Dandelion Seeds by Jaques

Bertha E. Jaques :: Dandelion Seeds, Taraxacium Officinale, ca. 1910, cyanotype photogram. | src Smithsonian American Art Museum
Bertha E. Jaques :: Dandelion Seeds, Taraxacium Officinale, ca. 1910, cyanotype photogram. (detail) | src Smithsonian American Art Museum
Bertha E. Jaques :: Dandelion Seeds, Taraxacium Officinale, ca. 1910, cyanotype photogram. | src Smithsonian American Art Museum
Bertha Evelyn Jaques :: Dandelion Seeds. A starry firmament, 1904. Cyanotype. | src MutualArt
Bertha E. Jaques :: Dandelion Seeds, Taraxacium Officinale, ca. 1910, cyanotype photogram (full size). Scan from color transparency. | src Smithsonian American Art Museum

Jaques was already a respected printmaker when she began making cyanotype photograms of wildflowers. An active member of the Wild Flower Preservation Society, she created over a thousand of these botanical images. [See Dandelion Seeds, Taraxacium Officinale, SAAM, 1994.91.89] Made without a camera by placing objects directly on sensitized paper and exposing it to light, the photogram is the least industrialized type of photography. Because prints were easy to produce by this method, it achieved wide popularity. Graphic artists often chose this form of print because of its rich Prussian blue color.
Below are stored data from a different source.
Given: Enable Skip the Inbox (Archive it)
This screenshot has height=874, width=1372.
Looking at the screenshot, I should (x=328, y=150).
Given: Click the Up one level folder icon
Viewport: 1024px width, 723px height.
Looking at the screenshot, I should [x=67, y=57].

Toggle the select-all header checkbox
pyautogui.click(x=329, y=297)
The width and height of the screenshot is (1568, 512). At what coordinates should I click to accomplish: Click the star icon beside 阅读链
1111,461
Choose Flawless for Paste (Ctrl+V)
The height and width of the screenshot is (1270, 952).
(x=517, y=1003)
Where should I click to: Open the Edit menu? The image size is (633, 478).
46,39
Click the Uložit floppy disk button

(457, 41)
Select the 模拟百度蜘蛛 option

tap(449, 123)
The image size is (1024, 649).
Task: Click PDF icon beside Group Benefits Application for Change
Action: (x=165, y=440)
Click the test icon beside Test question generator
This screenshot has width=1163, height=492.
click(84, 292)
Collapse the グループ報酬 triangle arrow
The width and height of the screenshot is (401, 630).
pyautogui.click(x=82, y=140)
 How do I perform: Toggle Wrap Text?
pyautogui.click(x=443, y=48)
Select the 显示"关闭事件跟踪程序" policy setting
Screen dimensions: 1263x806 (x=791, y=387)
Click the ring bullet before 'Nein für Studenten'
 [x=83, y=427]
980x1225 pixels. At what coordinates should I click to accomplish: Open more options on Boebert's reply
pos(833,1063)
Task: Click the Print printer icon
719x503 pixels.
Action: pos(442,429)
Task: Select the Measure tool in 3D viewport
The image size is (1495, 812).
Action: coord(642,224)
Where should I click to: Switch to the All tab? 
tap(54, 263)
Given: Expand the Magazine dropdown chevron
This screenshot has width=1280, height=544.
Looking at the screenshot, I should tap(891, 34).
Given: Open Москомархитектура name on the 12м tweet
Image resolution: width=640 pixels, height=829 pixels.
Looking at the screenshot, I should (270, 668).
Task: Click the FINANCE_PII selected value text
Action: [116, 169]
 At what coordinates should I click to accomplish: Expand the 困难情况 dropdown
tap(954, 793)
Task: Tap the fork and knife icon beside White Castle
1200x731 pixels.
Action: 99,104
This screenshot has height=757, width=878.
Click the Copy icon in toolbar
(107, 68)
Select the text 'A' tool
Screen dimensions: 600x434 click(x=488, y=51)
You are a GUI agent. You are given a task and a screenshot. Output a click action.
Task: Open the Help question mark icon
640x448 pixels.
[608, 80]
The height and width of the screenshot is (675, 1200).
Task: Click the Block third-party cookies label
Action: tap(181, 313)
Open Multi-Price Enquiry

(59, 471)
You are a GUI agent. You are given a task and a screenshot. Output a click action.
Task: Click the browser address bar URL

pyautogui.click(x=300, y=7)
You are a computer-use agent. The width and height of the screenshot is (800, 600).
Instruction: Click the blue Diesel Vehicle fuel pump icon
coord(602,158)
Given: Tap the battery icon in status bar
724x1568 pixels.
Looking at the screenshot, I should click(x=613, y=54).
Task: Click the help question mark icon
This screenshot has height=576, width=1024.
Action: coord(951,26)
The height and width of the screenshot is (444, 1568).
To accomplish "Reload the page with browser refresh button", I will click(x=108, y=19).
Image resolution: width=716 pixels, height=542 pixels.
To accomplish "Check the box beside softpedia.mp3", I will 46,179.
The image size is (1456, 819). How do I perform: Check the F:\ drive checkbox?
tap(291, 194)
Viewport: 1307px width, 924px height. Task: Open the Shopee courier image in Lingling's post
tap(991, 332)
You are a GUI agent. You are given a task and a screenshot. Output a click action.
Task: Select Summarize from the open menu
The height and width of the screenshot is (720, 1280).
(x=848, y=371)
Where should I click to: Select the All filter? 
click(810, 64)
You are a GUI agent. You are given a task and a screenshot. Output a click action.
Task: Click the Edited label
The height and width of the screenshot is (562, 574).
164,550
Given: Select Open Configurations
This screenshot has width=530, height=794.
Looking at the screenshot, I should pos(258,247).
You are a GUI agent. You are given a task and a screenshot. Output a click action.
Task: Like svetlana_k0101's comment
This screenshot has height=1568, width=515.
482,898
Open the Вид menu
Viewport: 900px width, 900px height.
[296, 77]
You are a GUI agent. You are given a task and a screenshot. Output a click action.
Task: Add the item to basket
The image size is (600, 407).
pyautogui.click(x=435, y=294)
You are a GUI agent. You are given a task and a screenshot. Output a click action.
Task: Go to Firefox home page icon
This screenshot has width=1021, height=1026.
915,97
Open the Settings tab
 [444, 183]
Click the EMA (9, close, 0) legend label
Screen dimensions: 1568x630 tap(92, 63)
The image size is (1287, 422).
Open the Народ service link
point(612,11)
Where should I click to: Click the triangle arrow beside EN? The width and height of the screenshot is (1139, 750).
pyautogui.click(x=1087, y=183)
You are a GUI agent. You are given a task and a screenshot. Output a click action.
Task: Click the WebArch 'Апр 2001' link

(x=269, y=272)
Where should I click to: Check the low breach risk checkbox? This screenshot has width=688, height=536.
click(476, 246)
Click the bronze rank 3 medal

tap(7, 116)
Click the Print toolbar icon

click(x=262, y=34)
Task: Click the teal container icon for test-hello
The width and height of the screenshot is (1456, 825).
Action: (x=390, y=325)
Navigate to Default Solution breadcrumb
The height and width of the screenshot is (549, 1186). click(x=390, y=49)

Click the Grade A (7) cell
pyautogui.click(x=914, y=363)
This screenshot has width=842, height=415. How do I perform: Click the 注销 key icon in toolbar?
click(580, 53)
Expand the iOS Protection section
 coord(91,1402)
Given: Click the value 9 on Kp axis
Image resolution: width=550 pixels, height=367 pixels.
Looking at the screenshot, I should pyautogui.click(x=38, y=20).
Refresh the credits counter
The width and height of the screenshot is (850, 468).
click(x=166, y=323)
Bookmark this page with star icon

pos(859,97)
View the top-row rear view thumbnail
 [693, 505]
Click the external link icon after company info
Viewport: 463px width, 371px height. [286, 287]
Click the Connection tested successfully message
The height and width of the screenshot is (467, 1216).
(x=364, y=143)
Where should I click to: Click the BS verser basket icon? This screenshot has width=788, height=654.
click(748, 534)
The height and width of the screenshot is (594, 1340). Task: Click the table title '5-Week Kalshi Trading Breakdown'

Aligned with the antimodernist views of the late Victorian Arts and Crafts movement, Jaques’s work reflects a reverence for commonplace elements of nature and the beautifully crafted object.

Merry A. Foresta American Photographs: The First Century (Washington, D.C.: National Museum of American Art with the Smithsonian Institution Press, 1996). From Smithsonian American Art Museum (SAAM)

Dandelion Seeds, ca. 1858

William Henry Fox Talbot :: Dandelion Seeds, 1858 or later. 
Photogravure (photoglyphic engraving from a copper plate). | source The Metropolitan Museum of Art
William Henry Fox Talbot :: Dandelion Seeds, 1858 or later.
Photogravure (photoglyphic engraving from a copper plate). | source The Metropolitan Museum of Art

This experimental proof is a fine example of the capacity of Talbot’s “photoglyphic engraving” to produce photographic results that could be printed on a press, using printer’s ink-a more permanent process than photographs made with light and chemicals. Like Talbot’s earliest photographic examples, the image here was photographically transferred to the copper engraving plate by laying the seeds directly on the photosensitized plate and exposing it to light, without the aid of a camera. Equally reminiscent of Talbot’s early experiments, this image is part of Talbot’s lifelong effort to apply his various photographic inventions to the field of botany. In a letter tipped into the Bertoloni Album, Talbot wrote, “Je crois que ce nouvel art de mon invention sera d’un grand secours aux Botanistes” (“I think that my newly invented art will be a great help to botanists”). Such uses were still prominent in Talbot’s thinking years later when developing his photogravure process; he noted in 1863 that “if this art [of photoglyphic engraving] had been invented a hundred years ago, it would have been very useful during the infancy of botany.” Had early botanists been able to print fifty copies of each engraving, he continued, and had they sent them to distant colleagues, “it would have greatly aided modern botanists in determining the plants intended by those authors, whose descriptions are frequently so incorrect that they are like so many enigmas, and have proved a hindrance and not an advantage to science.” [quoted from The Met]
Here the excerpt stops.